I finished Thomas More’s “Utopia” yesterday. He wouldn’t have approved. Though the Utopian’s might have. It’s hard to imagine how, without the
contrivance of satire he could have hoped to get away with a disruptive vision for
human society in the early sixteen century.
The depiction of the Utopians is relentlessly positive. They have, essentially figured it all out,
with the exception of Christianity and here too, they have taken to the Word,
rather quickly. I wonder which was more
shocking for its time: Bongwater’s erotic
trot through the Met in 1990 or Thomas More’s suggestion that the ideal society
would sensibly allow for thorough male and female naked body checks, yes,一丝不挂[1], prior marriage. Here is a passage on the Utopian’s approach
to premarital evaluation.
In choosing their wives they use a
method that would appear to us very absurd and ridiculous. But it is consistently observed among them
and is accounted perfectly consistent with wisdom. Before marriage some grave matron presents
the bride naked, whether she is a virgin or a widow to the bridegroom and after
that some grave man presents the bridegroom naked to the bride. We indeed both laughed at this, and condemned
it as very indecent. But they, on the
other hand, wondered at the folly of the men of all other nations, who, if they
are but to buy a horse of a small value, are so cautious, that they will see
every part of him, and take off both his saddle and all his other tackle, that
there may be no secret ulcer hid under any of them; and that yet in the choice
of a wife, on which depends the happiness or unhappiness of the rest of his
life, a man should venture upon trust , and only see about a hand’s breadth of
the face, all the rest of the body being covered, under which there may lie
hid, what may be contagious, as well as
loathsome. All men are not so wise as
to consider the body as that which adds not a little to the mind: and it is
certain there may be some such deformity covered too late to part with
her. If such a thing is discovered after
marriage, a man has no remedy but patience.
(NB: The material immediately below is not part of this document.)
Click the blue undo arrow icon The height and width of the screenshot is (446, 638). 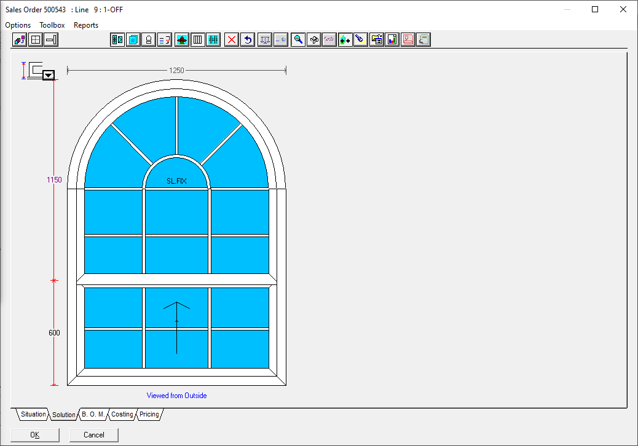248,40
They therefore think it is reasonable that there should be good
provision made against such mischievous frauds.
Somehow I find it refreshing that a man who was prepared to
have his head removed for his faith could not only write something so
provocative but cast himself within the story, initially at least, as a man who
gut-laughs before deigning to comment on the relative decency of anything. It is, first and foremost, funny. He set it up in the tale, first and foremost,
to be funny, as well. As I suggested two
posts back, rich British humor is there in bloom, four hundred and fifty years
before Monty Python. But the sense of
imperial entitlement is still pending.
And to the point yesterday, Utopia is certainly a new
world. Perhaps it would only have been
possible in place and time when horizons were being expanded so quickly. One could go somewhere new, over the sea and
try to build a perfect society. The ”New
World” would of course become the canvas for centuries of such efforts,
journeys originally undertaken to reach the China and its goods, which they
knew were out there.
With the exception, perhaps, of the introduction of the
Buddhist tradition, China had no compelling evidence, causing them to think of
themselves as anything other than the apex of human civilization. All of this self-centered satisfaction left
them open to a rather profound comeuppance in the middle of the nineteenth
century. Thomas More is an intellect of
Western Civilization during early sixteenth century. He’s a faithful Christian and a student of
ancient Greece and Rome, but still, he seems to think there is something
better, out there, somewhere. Something
better is possible beyond the tradition.
China wouldn’t really feel this way ever till the mid-nineteenth
century. As I said, if they wanted to
find something better, they looked back.
And the West, once the world is explored and mapped, and all the other
of the earth’s civilization’s are subdued, begins to become comfortable with
the notion that it is the apex of human civilization. And this has continued, largely, as a subtle
default till today. And it may be that a
decisive comeuppance, wherein we commence to desperately envy another
civilization’s ability to drive modernity and the power that comes with it, used,
perhaps, to our detriment, is looming in our time.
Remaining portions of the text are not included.